Śmiechu warte cz. VI

OLYMPUS DIGITAL CAMERA

No i kontynuujemy serię, która wzbudza Wasze największe zainteresowanie. „Z kogo się śmiejecie? Z samych siebie się śmiejecie!”

Raz robiłam lekcję na lonżowniku, który był wtedy jeszcze drewniany, złożony z okorowanych drągów. Lekcja była dla dziecka, więc na lonży miałam konika polskiego – Lufkę. Lonżownik zamykany był jednym drągiem, niestety tak wysoko, że kobyłka bez problemu mieściła się pod nim.  Kilka prób ucieczki podjęła, gdyby nie lonża to zostawiłaby dzieciaka na drągu, a sama przelazła pod spodem do stajni. Byłam zmęczona ciągłym pilnowaniem lonży, więc poprosiłam rodziców dziecka, obserwujących lekcję,  by stanęli przed wyjściem. Wydawało mi się, że nie widząc drogi ucieczki Lufka odpuści z tym kombinowaniem. Rodzice stanęli przy dragu, opierając się o niego ramionami i pochyleni obserwowali zajęcia. Po kilku kółkach Lufkach zdawała się ignorować wyjście, a ja straciłam czujność. Jeszcze jedno kółko kłusem i Lufka znienacka wyrwała prosto na drąg. Przeszła taranem – dzieciak zawisł na drągu, rodzice fajtnęli do tyłu przygnieceni drągiem i własną córką, a Lufka bez żenady przeszła prosto po nich ciągnąc mnie za sobą. Mogę ją usprawiedliwić – w stajni rżał jej źrebak. Siebie usprawiedliwić nie mogę – po prostu byłam nieskupiona i zmęczona. Ale widok rodziców, którzy padają na plecy i przyjmują drąg na klaty – tak, do dzisiaj się śmieję, gdy to sobie przypomnę.

Pamiętam też wczasowiczkę, która cały czas męczyła nas o galop. Robiłam standardowe zagalopowanie w terenie, ale dla pani było wiecznie za krótko, za wolno, nie tak. Trzeba rozumieć podstawową zasadę – koń w godzinnym terenie nie może galopować non-stop. Jeśli całość zagalopowań złoży się razem w 10 minut, to uważam, że w zupełności wystarczy i jeźdźcowi i, co ważniejsze, koniowi. Nasze konie naprawdę intensywnie pracują w sezonie i nie mam serca gnać ich ostro, tym bardziej, że zazwyczaj poziom grupy jest hmmm, inaczej zaawansowany.
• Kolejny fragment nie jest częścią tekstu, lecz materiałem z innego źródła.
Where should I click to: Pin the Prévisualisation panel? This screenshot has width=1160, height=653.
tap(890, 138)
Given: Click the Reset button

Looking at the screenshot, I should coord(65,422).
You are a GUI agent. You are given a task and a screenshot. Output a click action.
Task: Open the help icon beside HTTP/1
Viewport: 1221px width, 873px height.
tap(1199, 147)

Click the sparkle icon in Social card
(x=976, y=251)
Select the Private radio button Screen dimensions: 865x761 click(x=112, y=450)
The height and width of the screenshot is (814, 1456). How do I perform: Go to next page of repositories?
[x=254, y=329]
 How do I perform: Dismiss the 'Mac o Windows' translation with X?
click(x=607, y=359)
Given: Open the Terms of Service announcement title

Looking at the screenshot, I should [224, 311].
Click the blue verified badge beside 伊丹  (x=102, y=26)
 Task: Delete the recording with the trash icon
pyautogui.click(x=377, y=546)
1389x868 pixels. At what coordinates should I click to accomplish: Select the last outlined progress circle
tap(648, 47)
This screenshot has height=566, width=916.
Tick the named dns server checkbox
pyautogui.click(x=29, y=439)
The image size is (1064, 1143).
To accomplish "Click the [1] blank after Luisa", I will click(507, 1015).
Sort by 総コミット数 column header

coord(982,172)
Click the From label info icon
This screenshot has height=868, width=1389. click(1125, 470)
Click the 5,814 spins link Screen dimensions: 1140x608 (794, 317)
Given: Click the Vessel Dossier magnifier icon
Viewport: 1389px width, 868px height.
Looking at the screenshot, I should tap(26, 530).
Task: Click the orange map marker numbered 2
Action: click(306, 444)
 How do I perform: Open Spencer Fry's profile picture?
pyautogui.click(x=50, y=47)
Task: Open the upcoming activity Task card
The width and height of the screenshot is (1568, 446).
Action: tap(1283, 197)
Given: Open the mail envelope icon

Ta wczasowiczka skarżyła się, narzekała, wiecznie z karpiem na twarzy manifestowała swoje niezadowolenie z wczasów. Ojciec jest twardy – najchętniej oddałby jej kasę i kazał opuścić pensjonat. Wszyscy mieliśmy dość tych skarg i awantur. Mama zdecydowała – kazała mi dobrać grupę i zrobić taki galop, by babka raz na zawsze zaspokoiła swoją żądzę extreme. Grupę złożyłam pewną – stali klienci i kilka dziewczyn ze starej szkółki jeździeckiej. Wszystkich lojalnie uprzedziłam, że galop będzie ostry i nie na prostych lecz zakrętach. Mieli mnie obserwować i przygotować się na zwroty śledząc mój dosiad w siodle. Przy pierwszym zagalopowaniu (na wszelki wypadek na piaszczystym dukcie) skręciłam znienacka w leśną ścieżkę. Przygotowani jeźdźcy zgrabnie balansowali, pani galopada wyleciała z siodła jak z procy. Kazałam wsiadać i ledwo włożyła nogę w strzemię zerwałam się znowu do galopu. Kolejny ostry skręt i znowu gleba. Dałam jej chwilę i zagalopowałam znowu na wąskiej ścieżynce sąsiadującej z karczowiskiem. Nagłe przejście do kłusa (bez ostrzeżenia w postaci uniesionej ręki) i Pani Galopada leży. Nie odzywała się słowem, a ponieważ była już zmęczona i mięśnie jej mdlały to kolejny raz spadła mi zupełnie nieplanowo – w kłusie. Gdy dosiadła Heńka ponownie (konia dobrała mama, kto go pamięta, ten wie, że był to strzał w dziesiątkę) odezwała się skromnie: „Myślę, że możemy pojechać stępem, tu jest tak pięknie, chciałabym popodziwiać widoki”. Malowniczo było, fakt. Teraz nie mogę już tam jeździć, nadleśnictwo zakazało, ale widoki były piękne – morski pejzaż z góry, z klifu.  Pani Galopada została u nas jeszcze prawie tydzień – w tereny jeździła z grupą stępo-kłusa i ani razu nie wspomniała o galopie. Wyleczyliśmy ją z popędu do pędu, choć kolejny raz już do nas nie przyjechała. Nikt nie tęsknił.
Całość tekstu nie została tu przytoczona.